60. Hidden || 5

968 84 59
                                    

–Warning–

–Please Be Wise!–

*

*

"Hyuuung ... sudah ...."

Suara mendayu diiringi rengekan itu memenuhi ruangan sempit dalam mobil. Gara-gara datang lebih awal ke sekolah, Yoongi justru menahan Jimin agar lebih lama di dalam kendaraan roda empat ini. Menahannya pun bukan sekadar cara biasa, yakni dengan ciuman.

Namun, permohonan Jimin tidak segera diindahkan. Yoongi terus-menerus melumat bibir tebal itu, atas dan bawah secara bergantian. Beruntung kaca mobil Yoongi gelap dan posisi mereka masih jauh dari gerbang sekolah Jimin.

Sejak ciuman bibir pertama mereka—dua minggu yang lalu—, baik Yoongi maupun Jimin tak segan untuk saling mencuri ciuman satu sama lain. Sebenarnya Yoongi-lah yang lebih banyak mengambilnya. Rasa-rasanya bibir Jimin mengandung sebuah candu yang tidak bisa Yoongi hindari untuk tak mencicipinya setiap hari. Kalau bisa setiap berjumpa dengan wajah Jimin, pria itu ingin menggigitnya.

"Lihat, penampilanku berantakan," protes Jimin usai ciuman berakhir. Ia menggeser kaca spion mobil untuk melihat penampilannya. Bibirnya total bengkak dan warna alami merah muda kian terlihat jelas.

"Hyung suka bibirku, ya?" lanjutnya menodong.
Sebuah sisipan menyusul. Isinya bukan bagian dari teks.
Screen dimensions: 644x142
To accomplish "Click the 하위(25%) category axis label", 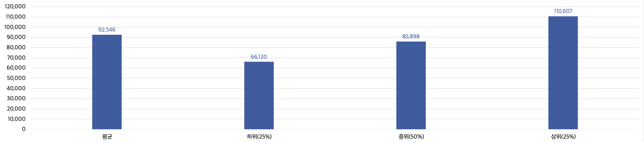I will tap(259, 137).
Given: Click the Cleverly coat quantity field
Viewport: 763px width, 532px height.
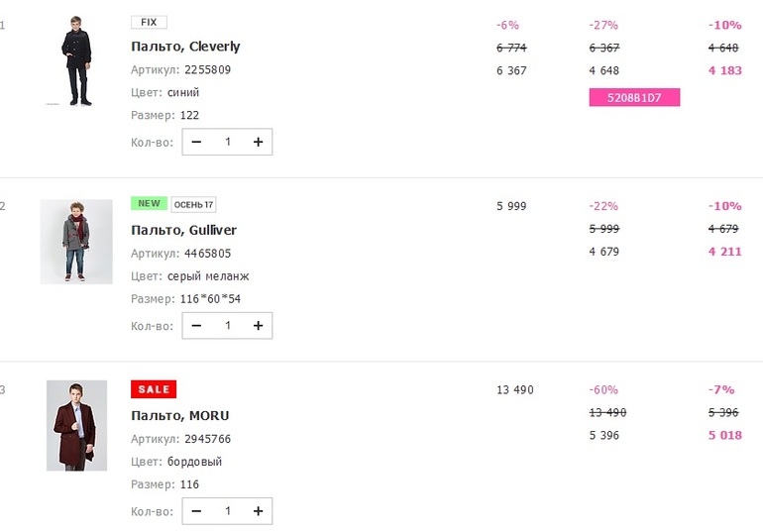Looking at the screenshot, I should 227,142.
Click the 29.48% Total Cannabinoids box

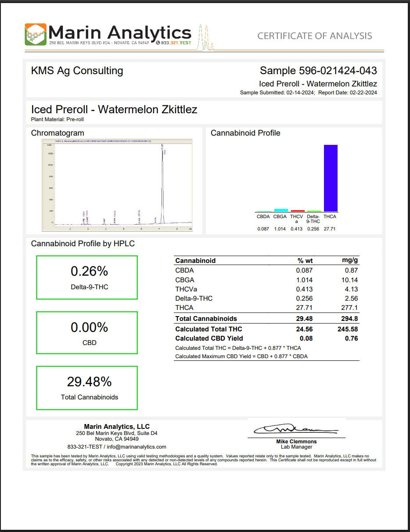point(87,388)
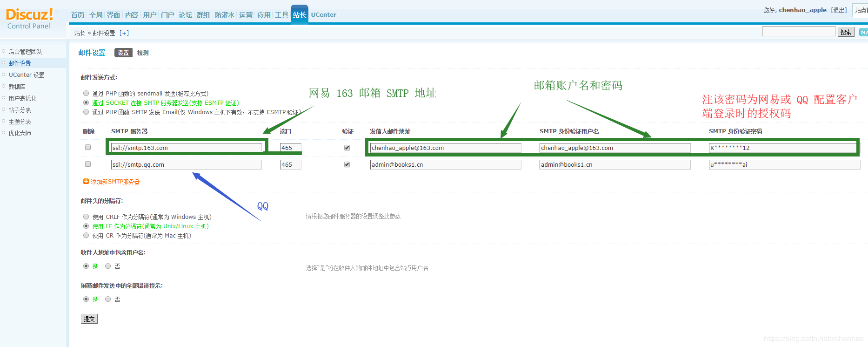Open the UCenter top navigation tab
The height and width of the screenshot is (347, 868).
click(x=323, y=15)
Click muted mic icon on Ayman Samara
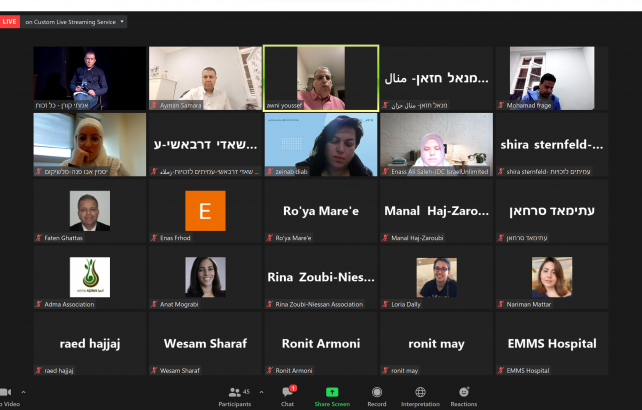Image resolution: width=642 pixels, height=410 pixels. [x=154, y=105]
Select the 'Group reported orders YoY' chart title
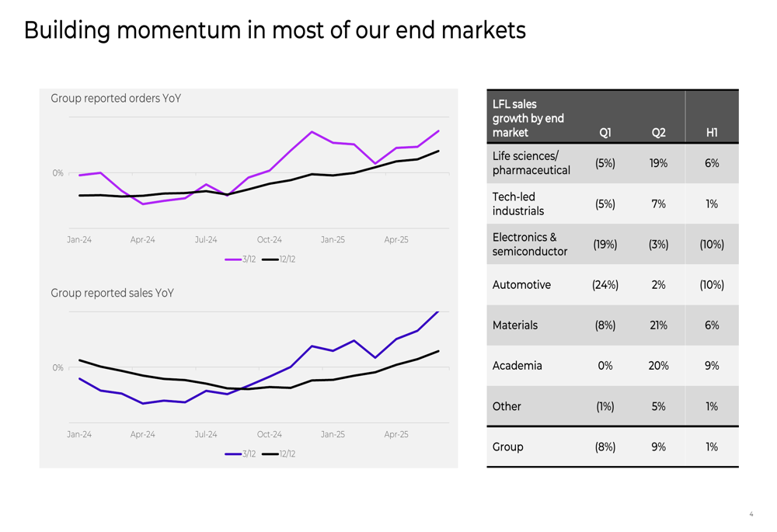The height and width of the screenshot is (532, 777). tap(116, 99)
"Aku menyukai semua yang ada di dirimu."

Ucapan Yoongi sengaja Jimin abaikan karena sejujurnya ia merasakan panas di area pipi. Pemuda itu memilih sibuk menata rambut dan seragamnya. Ketika menurutnya rambut sudah rapi dan panas pipi tidak lagi terasa lagi, barulah Jimin berani menatap Yoongi.
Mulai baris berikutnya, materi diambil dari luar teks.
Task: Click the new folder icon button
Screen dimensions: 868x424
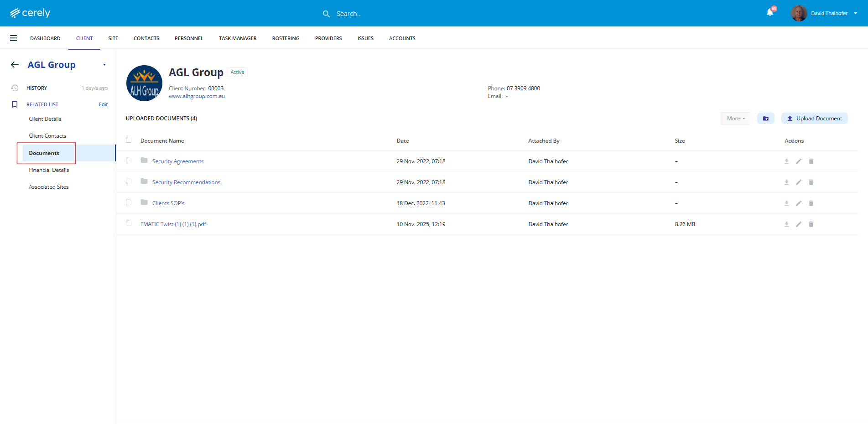Action: pyautogui.click(x=765, y=119)
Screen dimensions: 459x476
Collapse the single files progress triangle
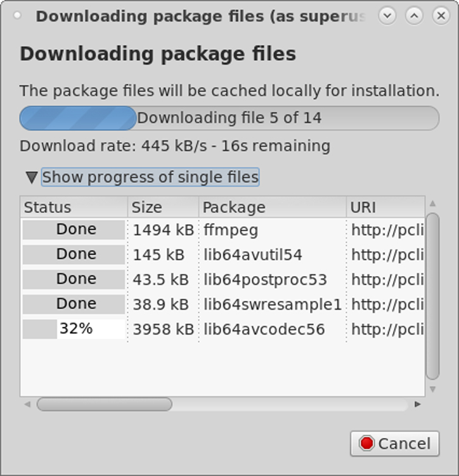(32, 177)
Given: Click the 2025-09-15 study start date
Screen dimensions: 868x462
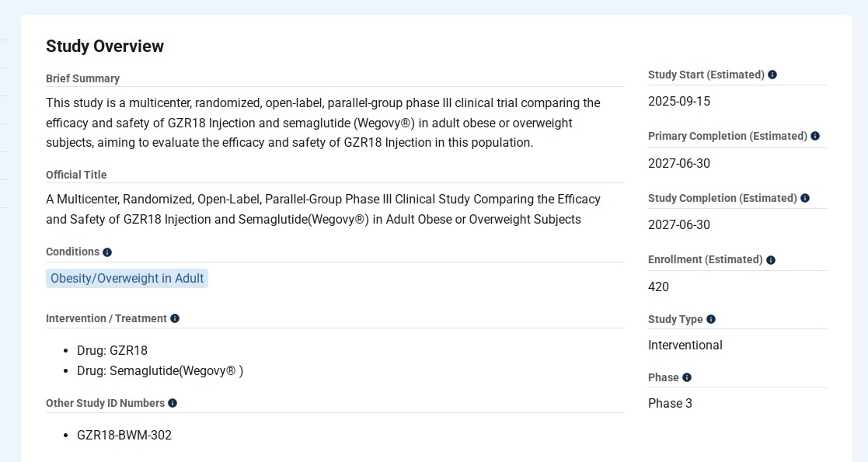Looking at the screenshot, I should [679, 101].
"Hyung akan terlambat kalau masih di sini." Karena rute perusahaan dan sekolah Jimin berlawanan.

"Bukan masalah."

Tentu saja bukan karena Yoongi pemilik perusahaan. Namun, karena jadwal Yoongi hari ini hanya rapat dan itu tidak lama. Ia memiliki banyak waktu luang yang sudah direncanakan akan dihabiskan bersama manisnya.
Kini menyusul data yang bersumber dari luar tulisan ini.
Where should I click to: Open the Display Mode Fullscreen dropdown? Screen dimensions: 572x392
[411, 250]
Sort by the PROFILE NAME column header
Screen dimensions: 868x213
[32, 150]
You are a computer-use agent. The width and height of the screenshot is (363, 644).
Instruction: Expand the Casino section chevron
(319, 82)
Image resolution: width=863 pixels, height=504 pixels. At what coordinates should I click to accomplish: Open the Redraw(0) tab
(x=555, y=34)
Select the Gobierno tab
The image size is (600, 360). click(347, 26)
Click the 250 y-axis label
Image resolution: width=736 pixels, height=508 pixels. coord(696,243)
"Nanti jadi?" tanya Jimin lagi.

Semalam, sebelum tenggelam tidur dalam pelukan Yoongi, sang suami mengatakan bahwa ingin mengajaknya makan malam. Itu akan menjadi makan malam pertama mereka di luar rumah.

"Tentu saja. Aku akan menjemputmu." Yoongi tersenyum teduh dan hal itu menular pada Jimin.

Dari bulan ke bulan, hubungan mereka semakin dekat layaknya pasangan menikah pada umumnya. Kecanggungan menguar meski tetap singgah pada Jimin yang lebih ke perasaan gugup akan perlakuan dari Yoongi. Namun, minus untuk bagian ranjang yang panas dan berderit.

Yoongi dan Jimin belum sampai ke tahap kepemilikan sepenuhnya. Sebuah surat perjanjian yang berisi batas-batas sentuhan bisa saja dibatalkan oleh mereka. Lebih-lebih untuk pihak Park. Hanya saja masih terselip keraguan juga secuil ketakutan pada Jimin. Ia turut menerka-nerka, apakah Yoongi juga menginginkan hal itu?

Setengah jam lagi bel masuk sekolah akan berbunyi dan waktu 30 menit cukup untuk Jimin gunakan berjalan ke sekolah dengan santai. Iya, Yoongi mengantar Jimin hanya sampai pada gang yang tidak jauh dari sekolah. Bukan karena tidak mau mengantar sampai gerbang sekolah, tetapi Jimin-lah yang memintanya begitu. Kata suami kecilnya, ia tidak ingin mengundang perhatian.

"Aku sekolah dahulu, Hyung. Dan ... selamat bekerja juga untukmu."

Jimin hendak membuka pintu, tetapi gagal karena masih terkunci. Ia kembali menoleh pada Yoongi dengan raut keheranan. "Terkunci, Hyung."